Конечно, стихи Аронзона нельзя признать за «пейзажную лирику» в строгом смысле слова: автор и не ставит перед собой задачи отразить видимый мир; его автоперсонаж всматривается в «пейзаж души», который, чтобы возникнуть, предвосхищается чувством от созерцания, чувством созерцаемого. Для Аронзона очень важен момент «конструирования» пейзажа «по памяти», и этому условному, почти абстрактному «пейзажу души» сообщаются константы – озеро или река, холм, роща или сад, поле, покрытое светящимся снегом.
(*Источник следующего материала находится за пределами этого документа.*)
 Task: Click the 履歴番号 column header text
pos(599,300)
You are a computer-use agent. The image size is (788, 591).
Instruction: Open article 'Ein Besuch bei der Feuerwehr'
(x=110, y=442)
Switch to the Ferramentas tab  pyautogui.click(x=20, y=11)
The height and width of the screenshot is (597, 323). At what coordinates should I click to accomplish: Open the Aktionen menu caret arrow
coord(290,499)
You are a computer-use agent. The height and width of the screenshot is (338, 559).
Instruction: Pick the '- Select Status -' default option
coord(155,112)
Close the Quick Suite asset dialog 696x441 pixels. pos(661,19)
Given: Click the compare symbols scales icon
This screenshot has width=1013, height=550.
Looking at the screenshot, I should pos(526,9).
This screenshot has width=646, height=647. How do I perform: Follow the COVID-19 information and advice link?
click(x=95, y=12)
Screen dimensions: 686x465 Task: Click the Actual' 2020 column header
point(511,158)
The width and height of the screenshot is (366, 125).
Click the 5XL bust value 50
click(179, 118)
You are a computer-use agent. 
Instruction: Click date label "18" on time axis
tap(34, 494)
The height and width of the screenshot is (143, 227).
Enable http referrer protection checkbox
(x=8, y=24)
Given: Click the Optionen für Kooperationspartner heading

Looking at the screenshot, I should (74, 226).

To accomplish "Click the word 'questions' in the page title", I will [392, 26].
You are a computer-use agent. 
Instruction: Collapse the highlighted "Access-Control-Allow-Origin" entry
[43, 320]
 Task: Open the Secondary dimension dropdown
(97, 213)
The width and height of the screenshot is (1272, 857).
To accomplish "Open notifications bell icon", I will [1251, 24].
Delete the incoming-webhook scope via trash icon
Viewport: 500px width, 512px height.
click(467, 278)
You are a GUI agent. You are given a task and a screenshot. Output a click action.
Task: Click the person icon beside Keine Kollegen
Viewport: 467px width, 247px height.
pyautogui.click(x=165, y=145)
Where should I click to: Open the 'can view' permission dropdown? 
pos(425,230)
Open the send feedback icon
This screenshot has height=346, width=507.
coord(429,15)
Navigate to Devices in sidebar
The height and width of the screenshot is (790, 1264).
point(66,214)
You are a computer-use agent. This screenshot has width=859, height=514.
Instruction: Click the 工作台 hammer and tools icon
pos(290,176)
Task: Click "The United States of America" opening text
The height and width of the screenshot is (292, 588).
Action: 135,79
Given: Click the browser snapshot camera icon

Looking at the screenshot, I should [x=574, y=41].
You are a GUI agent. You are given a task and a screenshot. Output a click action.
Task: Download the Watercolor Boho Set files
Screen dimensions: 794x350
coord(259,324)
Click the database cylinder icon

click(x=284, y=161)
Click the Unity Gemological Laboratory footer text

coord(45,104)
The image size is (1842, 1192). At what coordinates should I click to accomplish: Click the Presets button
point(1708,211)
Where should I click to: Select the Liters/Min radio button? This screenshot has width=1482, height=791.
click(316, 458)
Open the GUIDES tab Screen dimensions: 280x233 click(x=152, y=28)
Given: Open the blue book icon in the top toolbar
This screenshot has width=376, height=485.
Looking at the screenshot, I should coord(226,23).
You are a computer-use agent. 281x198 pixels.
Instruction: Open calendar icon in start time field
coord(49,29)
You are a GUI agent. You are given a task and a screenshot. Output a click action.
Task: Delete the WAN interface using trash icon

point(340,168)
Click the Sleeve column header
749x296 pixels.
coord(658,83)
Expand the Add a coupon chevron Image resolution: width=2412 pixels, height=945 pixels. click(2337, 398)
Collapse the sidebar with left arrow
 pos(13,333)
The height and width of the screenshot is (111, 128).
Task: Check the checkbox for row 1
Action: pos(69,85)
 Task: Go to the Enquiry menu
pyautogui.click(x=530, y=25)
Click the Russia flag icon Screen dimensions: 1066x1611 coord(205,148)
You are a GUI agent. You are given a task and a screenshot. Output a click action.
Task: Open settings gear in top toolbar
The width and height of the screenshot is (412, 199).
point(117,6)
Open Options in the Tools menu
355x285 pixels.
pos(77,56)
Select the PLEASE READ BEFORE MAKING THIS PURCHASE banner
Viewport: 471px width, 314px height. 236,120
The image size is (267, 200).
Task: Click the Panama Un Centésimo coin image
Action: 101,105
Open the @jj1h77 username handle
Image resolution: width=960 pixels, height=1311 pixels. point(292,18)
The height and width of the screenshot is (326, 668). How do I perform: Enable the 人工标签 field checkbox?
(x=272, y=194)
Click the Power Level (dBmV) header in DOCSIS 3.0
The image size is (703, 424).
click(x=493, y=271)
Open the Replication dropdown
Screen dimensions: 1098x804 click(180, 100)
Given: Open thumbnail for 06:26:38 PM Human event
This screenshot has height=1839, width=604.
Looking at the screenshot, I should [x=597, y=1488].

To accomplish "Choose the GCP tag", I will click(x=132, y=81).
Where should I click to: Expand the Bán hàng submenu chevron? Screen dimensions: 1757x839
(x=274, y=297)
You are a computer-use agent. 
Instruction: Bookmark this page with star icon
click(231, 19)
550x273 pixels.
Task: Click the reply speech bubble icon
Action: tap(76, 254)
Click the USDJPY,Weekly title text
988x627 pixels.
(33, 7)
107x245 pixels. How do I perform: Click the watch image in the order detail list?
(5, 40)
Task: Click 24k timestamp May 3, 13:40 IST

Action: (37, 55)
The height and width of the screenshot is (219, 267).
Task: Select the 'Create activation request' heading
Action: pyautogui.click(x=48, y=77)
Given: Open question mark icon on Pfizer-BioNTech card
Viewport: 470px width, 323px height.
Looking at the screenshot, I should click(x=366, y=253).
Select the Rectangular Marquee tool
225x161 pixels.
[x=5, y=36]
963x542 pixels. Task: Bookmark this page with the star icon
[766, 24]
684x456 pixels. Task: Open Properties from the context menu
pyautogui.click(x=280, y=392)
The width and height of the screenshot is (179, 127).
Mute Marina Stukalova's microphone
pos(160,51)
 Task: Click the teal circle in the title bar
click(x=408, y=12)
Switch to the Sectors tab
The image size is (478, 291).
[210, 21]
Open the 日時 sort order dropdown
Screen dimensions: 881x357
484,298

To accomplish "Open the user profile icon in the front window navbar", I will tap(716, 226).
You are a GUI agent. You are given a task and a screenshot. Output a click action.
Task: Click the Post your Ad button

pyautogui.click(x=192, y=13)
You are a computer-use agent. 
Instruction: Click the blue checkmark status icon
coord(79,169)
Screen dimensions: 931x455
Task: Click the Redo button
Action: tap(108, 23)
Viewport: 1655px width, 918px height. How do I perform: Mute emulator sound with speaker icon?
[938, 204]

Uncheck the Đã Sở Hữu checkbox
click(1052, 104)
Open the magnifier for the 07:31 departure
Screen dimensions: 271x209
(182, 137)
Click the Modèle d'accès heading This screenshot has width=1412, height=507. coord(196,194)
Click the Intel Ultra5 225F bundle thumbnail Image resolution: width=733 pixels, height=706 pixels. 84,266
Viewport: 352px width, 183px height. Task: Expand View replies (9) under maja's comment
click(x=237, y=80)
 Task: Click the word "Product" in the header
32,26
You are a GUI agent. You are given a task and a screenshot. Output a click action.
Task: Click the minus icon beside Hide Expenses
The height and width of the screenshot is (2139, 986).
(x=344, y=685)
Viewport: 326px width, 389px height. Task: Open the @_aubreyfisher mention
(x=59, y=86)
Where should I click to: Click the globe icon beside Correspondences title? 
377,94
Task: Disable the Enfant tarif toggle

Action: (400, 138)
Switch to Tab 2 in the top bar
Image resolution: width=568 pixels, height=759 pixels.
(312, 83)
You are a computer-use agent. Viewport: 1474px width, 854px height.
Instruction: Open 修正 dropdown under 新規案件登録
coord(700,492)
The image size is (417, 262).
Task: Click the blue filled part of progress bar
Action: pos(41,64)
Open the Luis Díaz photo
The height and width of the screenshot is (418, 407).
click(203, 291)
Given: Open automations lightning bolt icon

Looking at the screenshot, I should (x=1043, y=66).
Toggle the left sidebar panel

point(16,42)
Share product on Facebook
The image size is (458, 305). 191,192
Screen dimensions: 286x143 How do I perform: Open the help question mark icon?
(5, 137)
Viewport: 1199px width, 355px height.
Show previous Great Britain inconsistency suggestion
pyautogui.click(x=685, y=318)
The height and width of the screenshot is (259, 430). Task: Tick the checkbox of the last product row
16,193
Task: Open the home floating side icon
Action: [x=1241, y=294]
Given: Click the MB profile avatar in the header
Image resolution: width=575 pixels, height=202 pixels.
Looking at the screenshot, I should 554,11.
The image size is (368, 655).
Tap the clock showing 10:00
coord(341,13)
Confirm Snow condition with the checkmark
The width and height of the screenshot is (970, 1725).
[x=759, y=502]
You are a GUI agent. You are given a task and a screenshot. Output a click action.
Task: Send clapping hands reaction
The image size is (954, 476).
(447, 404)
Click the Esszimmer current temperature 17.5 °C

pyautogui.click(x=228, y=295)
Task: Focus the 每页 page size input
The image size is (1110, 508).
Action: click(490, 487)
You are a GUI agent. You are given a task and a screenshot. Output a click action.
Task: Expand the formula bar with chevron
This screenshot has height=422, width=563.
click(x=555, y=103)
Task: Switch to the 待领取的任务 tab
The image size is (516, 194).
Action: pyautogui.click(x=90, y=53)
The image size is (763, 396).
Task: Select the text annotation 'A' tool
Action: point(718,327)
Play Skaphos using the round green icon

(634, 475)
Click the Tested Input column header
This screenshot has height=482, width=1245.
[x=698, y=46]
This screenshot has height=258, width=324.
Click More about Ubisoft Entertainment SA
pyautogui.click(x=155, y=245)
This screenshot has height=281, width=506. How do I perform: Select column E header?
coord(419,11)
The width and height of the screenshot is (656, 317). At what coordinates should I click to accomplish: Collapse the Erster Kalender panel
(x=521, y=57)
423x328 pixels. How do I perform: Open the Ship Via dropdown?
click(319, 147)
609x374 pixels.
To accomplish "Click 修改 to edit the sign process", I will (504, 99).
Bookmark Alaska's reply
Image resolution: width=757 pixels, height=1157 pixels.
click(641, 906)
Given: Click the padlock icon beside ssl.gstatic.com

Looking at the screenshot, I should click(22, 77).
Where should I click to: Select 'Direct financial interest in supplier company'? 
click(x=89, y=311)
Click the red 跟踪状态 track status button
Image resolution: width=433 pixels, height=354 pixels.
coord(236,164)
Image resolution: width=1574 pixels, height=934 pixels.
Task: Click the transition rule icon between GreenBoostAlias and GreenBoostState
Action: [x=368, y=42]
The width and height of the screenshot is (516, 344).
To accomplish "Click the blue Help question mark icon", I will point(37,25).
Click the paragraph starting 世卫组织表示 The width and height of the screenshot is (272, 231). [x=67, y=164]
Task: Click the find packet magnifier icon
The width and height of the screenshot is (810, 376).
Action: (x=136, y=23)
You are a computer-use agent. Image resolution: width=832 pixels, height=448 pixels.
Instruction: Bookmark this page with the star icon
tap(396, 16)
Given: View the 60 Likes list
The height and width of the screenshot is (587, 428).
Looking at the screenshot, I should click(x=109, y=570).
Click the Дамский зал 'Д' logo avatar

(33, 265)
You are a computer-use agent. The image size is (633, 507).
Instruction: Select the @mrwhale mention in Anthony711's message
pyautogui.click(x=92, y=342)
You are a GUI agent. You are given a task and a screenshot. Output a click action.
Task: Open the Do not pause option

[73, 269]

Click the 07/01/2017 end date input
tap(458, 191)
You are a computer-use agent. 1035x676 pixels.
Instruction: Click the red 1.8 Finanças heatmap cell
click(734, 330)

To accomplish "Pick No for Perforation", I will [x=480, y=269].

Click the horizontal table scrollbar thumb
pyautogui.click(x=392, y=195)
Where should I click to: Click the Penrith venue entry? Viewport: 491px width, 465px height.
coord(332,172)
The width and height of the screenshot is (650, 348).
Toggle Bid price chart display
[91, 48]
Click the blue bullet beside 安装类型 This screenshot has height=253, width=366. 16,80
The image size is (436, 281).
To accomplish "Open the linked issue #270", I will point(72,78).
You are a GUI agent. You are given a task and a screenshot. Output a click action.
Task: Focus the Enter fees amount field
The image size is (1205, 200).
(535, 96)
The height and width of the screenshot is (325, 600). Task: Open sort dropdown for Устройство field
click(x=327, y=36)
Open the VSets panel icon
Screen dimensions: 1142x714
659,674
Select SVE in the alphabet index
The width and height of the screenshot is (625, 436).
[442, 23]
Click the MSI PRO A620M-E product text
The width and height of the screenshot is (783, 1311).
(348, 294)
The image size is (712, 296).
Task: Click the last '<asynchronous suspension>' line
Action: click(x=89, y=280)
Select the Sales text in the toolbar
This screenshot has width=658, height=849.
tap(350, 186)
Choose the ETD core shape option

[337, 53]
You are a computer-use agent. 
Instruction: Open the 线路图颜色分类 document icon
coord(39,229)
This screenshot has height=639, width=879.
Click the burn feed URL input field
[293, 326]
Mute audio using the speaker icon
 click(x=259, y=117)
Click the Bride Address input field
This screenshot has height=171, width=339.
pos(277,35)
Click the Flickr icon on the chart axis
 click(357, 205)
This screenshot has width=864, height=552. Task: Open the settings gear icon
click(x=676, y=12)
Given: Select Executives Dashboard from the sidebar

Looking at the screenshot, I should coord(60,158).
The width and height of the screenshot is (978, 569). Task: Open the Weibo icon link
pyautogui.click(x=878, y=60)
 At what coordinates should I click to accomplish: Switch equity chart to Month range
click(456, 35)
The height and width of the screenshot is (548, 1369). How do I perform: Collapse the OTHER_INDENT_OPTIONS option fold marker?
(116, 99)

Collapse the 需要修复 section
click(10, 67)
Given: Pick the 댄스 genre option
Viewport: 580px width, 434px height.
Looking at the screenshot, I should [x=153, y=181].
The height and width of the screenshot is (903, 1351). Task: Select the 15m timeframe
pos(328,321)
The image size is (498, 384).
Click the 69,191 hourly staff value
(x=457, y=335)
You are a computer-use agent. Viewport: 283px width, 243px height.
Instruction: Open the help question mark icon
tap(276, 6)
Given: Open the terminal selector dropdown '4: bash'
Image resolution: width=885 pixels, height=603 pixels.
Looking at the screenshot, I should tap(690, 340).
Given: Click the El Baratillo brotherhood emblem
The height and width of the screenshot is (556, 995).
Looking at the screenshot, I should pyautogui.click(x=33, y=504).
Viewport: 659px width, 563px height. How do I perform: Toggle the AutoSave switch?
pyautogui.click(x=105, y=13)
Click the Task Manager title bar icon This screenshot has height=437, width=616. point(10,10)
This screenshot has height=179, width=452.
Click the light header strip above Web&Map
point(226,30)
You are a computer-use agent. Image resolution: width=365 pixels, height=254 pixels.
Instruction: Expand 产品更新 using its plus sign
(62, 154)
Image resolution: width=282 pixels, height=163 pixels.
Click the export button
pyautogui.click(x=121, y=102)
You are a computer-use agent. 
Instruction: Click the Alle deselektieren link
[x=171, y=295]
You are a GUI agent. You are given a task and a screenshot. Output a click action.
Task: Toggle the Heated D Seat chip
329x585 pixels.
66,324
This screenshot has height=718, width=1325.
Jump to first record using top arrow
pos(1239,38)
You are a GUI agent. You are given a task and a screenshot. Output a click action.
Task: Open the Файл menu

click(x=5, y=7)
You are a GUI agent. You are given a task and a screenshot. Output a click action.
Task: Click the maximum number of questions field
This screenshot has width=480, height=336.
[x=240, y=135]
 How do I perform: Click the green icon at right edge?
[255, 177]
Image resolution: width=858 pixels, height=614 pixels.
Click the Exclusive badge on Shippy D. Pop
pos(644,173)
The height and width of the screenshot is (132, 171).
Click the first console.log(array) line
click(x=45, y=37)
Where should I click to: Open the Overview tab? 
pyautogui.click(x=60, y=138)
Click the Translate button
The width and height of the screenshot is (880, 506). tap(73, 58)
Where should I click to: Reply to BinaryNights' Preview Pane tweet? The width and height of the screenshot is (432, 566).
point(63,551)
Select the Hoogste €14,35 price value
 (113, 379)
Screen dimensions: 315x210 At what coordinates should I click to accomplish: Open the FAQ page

Аронзон вполне мог иметь представление о произведении Жака Делиля «Сады»[164] – поэме описательной, в которой дается рецептура разбивания сада, не подверженного влиянию ни классицизма (регулярный, французский тип), ни сентиментализма и предромантизма (пейзажный, английский тип). Сторонник незаметного, нерадикального улучшения природы человеком, противник тирании человека над природой, Делиль мыслил сад как произведение «искусства, подделывающегося под природу. Для него важна зрительная сущность садов в первую очередь» [Лихачев 1987: 213]. Разумеется, случай Делиля важен главным образом как аналогия, которая помогла бы уяснить некоторые аспекты создаваемого Аронзоном мира, важным свойством которого должна быть красота для наслаждения.
Автоперсонаж-созерцатель наделен зоркостью, позволяющей угадывать глубину и объем предстоящего ему «пейзажа души», но так, будто эти свойства присущи естественной жизни. Мир внутренний и мир внешний почти неотличимы друг от друга. Память автора каждый раз восстанавливает доминанты метафизического ландшафта. Вводя в свои тексты слово «пленэр», поэт уподобляется художнику, вышедшему на «открытый, свежий воздух» (буквальный перевод французского выражения plein air). Отличие создания Аронзоном «живого» пейзажа от французских импрессионистов в том, что поэт создает свой по памяти, в воображении; это – в прямом смысле виртуальное пространство.